═════ READING TEXT ═════

KANTIKA, by Elizabeth Graver
Of his refugee parents, the novelist Viet Thanh Nguyen once observed that they had “experienced the usual dilemma of anyone classified as an other. The other exists in contradiction, or perhaps in paradox, being either invisible or hyper-visible, but rarely just visible.” The refugee, the immigrant, the outsider cannot merely be. She is either passed over or stands out like a sore thumb.
Elizabeth Graver’s fifth novel, “Kantika,” brings to life this duality through the story of an Ottoman Jewish family’s emigration from early-20th-century Constantinople to Barcelona, Havana and eventually New York. The novel raises the literary profile of the Sephardim, which remains less conspicuous in America than that of the Ashkenazi, in that formidable line from Henry Roth to Philip Roth. Largely inspired by her maternal grandmother, Rebecca, Graver has reworked family interviews, photographs and stories recorded on microcassettes into stylized historical fiction spanning nearly half a century.
While “Kantika” inevitably relies on tropes of Jewish immigrant literature, from questions of what and where home is to idolization of America as a land relatively unhaunted by the ghosts of European antisemitism, Graver is equally interested in the resilience of women as filtered through the lens of music, motherhood and disability.
We are first introduced to the Cohens as cosmopolitan, affluent Turkish Jews whose lives in turn-of-the-century Constantinople seem buoyant, even picturesque. Alberto and Sultana live at the top of a hill in the ethnically mixed Fener neighborhood, tending to a garden bursting with roses, crocuses, tulips and hyacinths. Their daughter Rebecca fraternizes with the daughters of Greek diplomats and attends a French Catholic school; an Armenian maid lovingly serves their meals. Early on, Graver’s narrator teasingly refers to the intra-Jewish cultural divide that marks the Sephardim as a more colorful branch of Judaism: “Later in life, Rebecca will encounter Jews for whom the Sabbath is a solemn, davening affair — no apricots in syrup or pomegranates with their bloody pearls, just gefilte fish trembling in slime.”
Their multiethnic, multisectarian Ottoman world (arguably somewhat romanticized by Graver) soon collapses, replaced by a bureaucratic Turkish nationalism, even as Turkey remains home to the Cohens: their birthplace, the site of Alberto’s garden, where his father is buried. Although the Ottoman Empire welcomed large numbers of Iberian Jewish exiles after 1492, some Ottoman Jews began to leave in the 20th century to avoid conscription into the army as well as to seek out better opportunities. After the Turkish government requisitions Alberto’s textile factory, he too relocates the bankrupt family to Barcelona with the help of the Jewish Refugee Relief Committee.

═════ DATA SUPPLIED ═════

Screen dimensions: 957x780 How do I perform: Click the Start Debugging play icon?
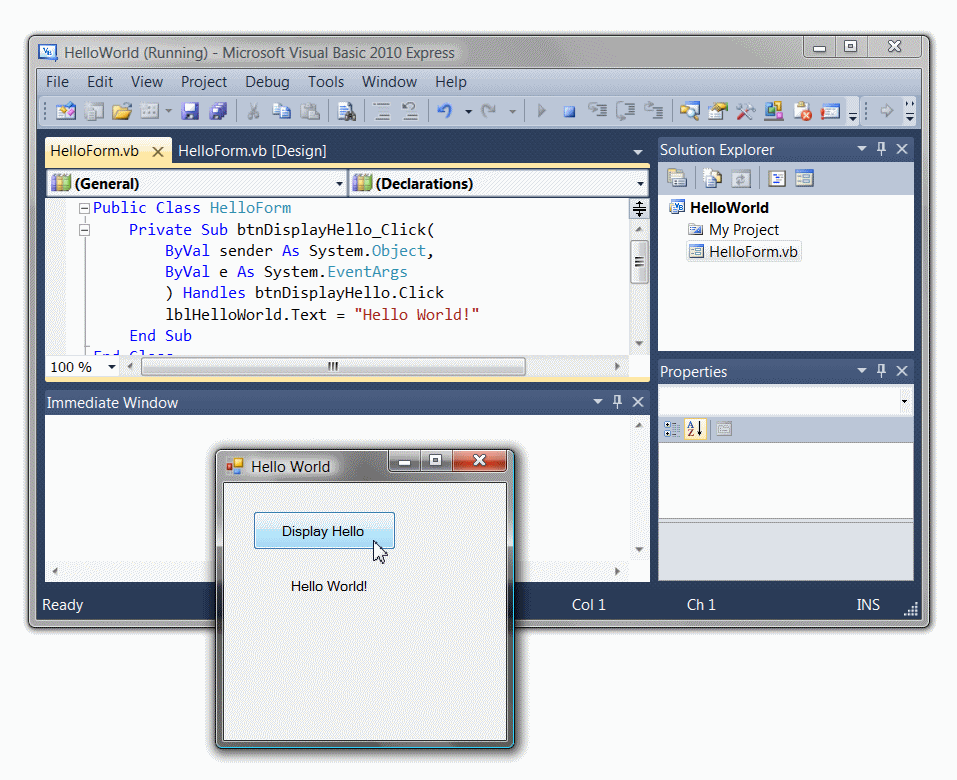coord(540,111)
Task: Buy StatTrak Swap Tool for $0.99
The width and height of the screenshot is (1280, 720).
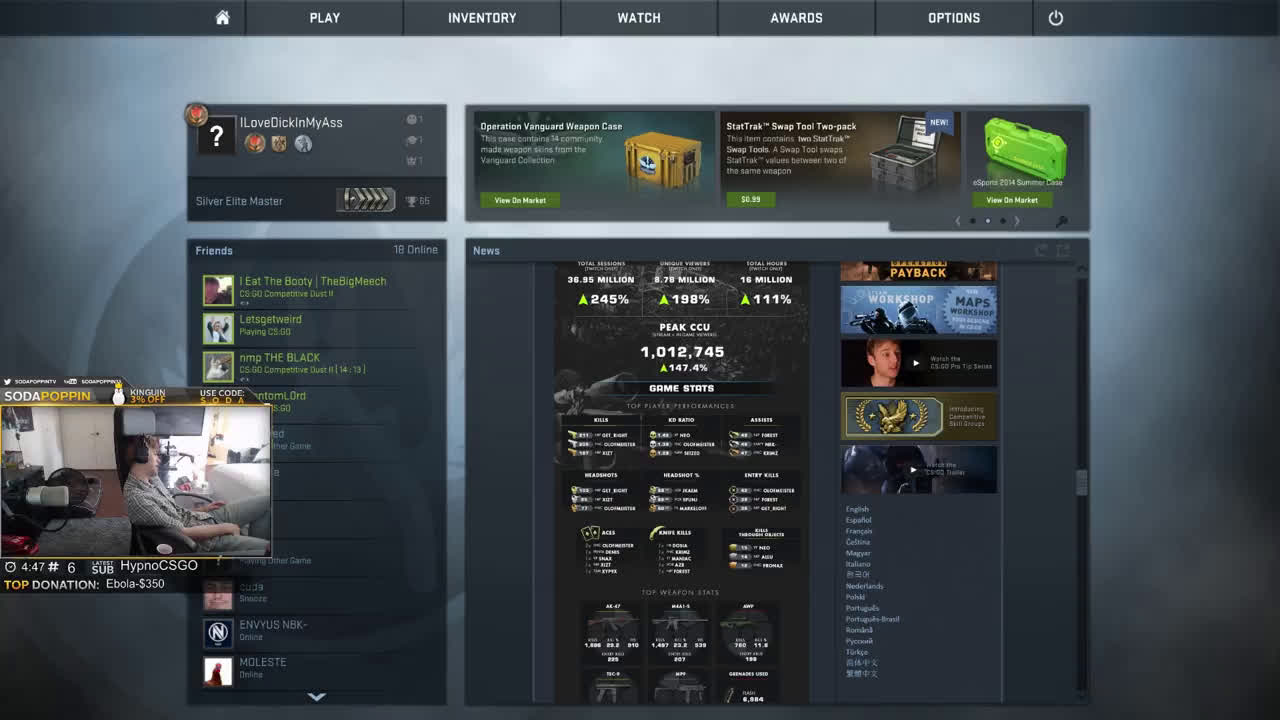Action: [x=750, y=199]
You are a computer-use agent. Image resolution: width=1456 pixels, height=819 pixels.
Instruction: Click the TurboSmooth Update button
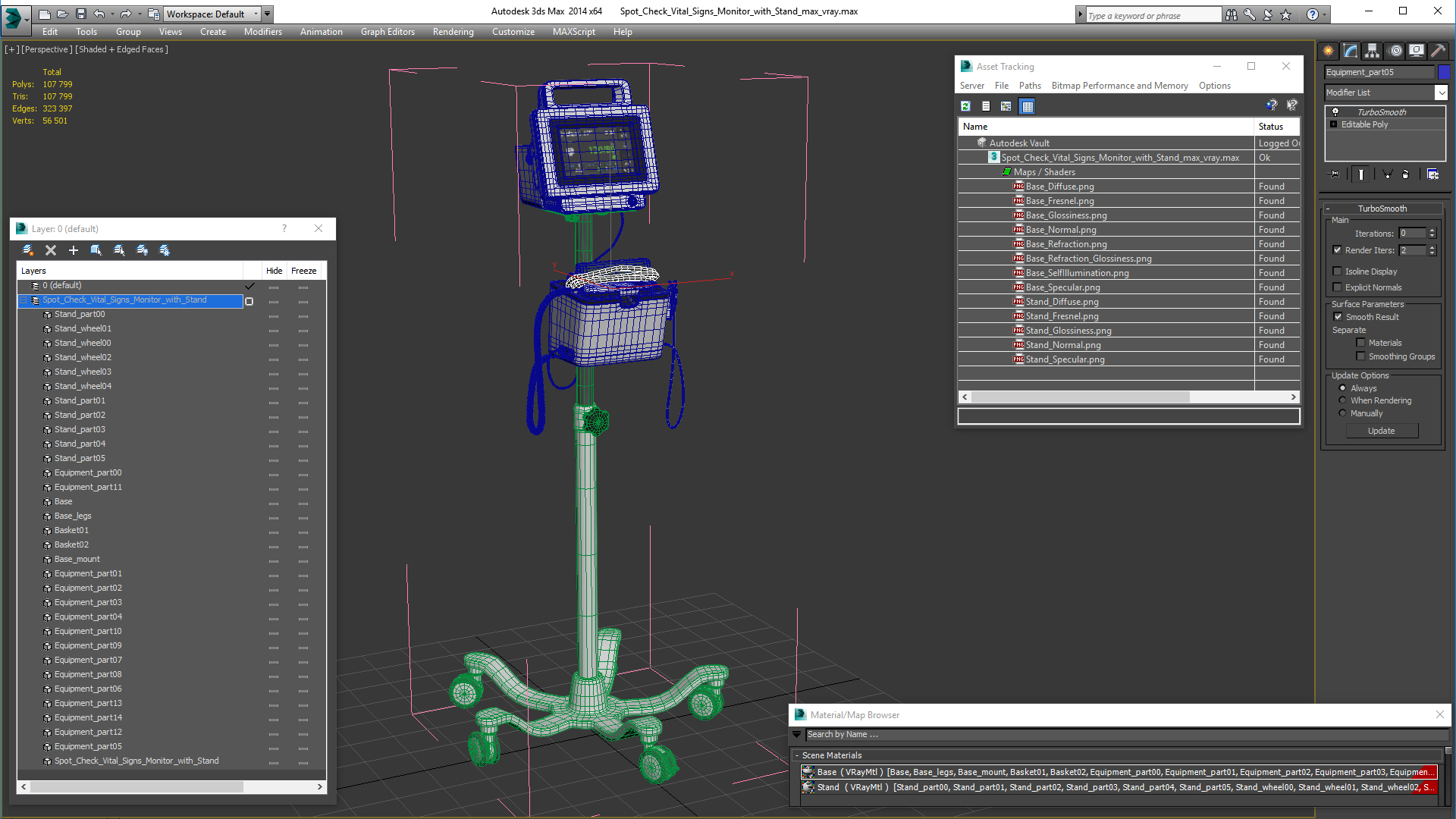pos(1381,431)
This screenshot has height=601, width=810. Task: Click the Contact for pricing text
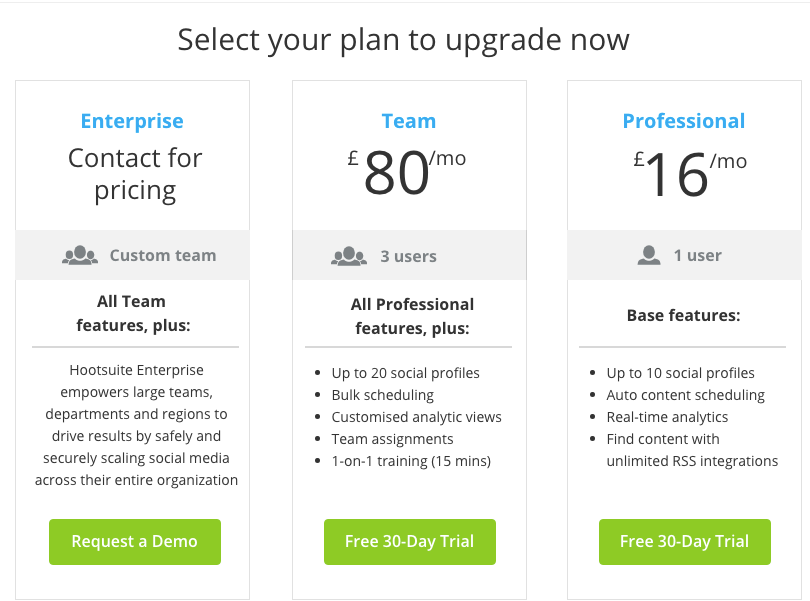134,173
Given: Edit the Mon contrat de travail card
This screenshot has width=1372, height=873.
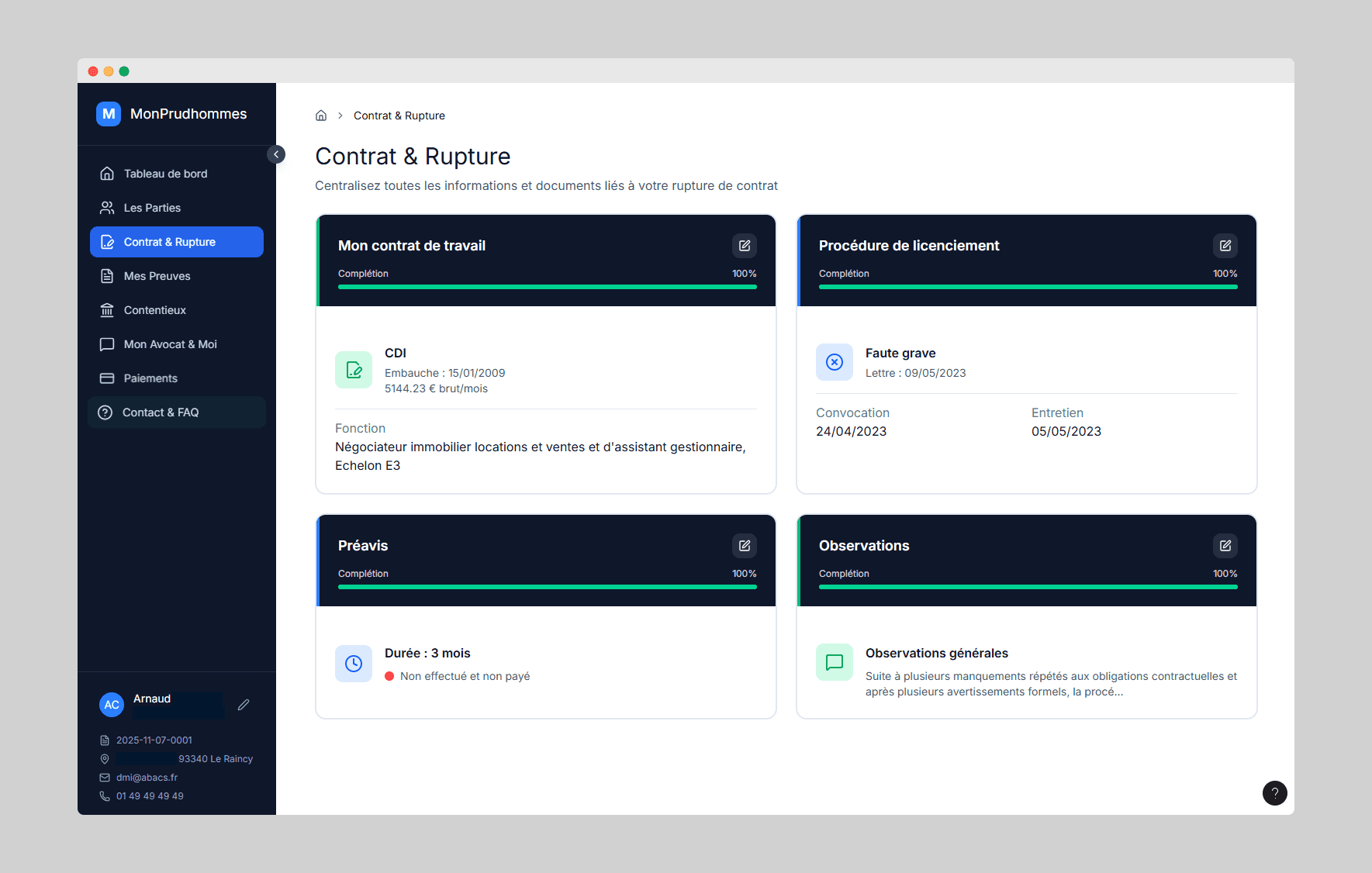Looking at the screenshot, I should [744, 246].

═════

* _WHAT YOU NEED TO DO_
a - Answer these questions from the review of "Kantika":
(i) In which Constantinople neighborhood do Alberto and Sultana live?
(ii) Which organization helps Alberto move his family to Barcelona?
(iii) Which of Graver's novels is "Kantika" in order of publication?
b - Return every line of the records above without changes, leaving out the pictures.

* _ANSWER LIST_
a -
(i) The Fener neighborhood.
(ii) The Jewish Refugee Relief Committee.
(iii) Her fifth.

b -
Screen dimensions: 957x780 How do I perform: Click the Start Debugging play icon?
coord(540,111)
Task: Buy StatTrak Swap Tool for $0.99
The width and height of the screenshot is (1280, 720).
Action: [x=750, y=199]
You are a computer-use agent. Image resolution: width=1456 pixels, height=819 pixels.
Instruction: Click the TurboSmooth Update button
pos(1381,431)
This screenshot has height=601, width=810. Task: Click the Contact for pricing text
134,173
Given: Edit the Mon contrat de travail card
This screenshot has width=1372, height=873.
Looking at the screenshot, I should [744, 246].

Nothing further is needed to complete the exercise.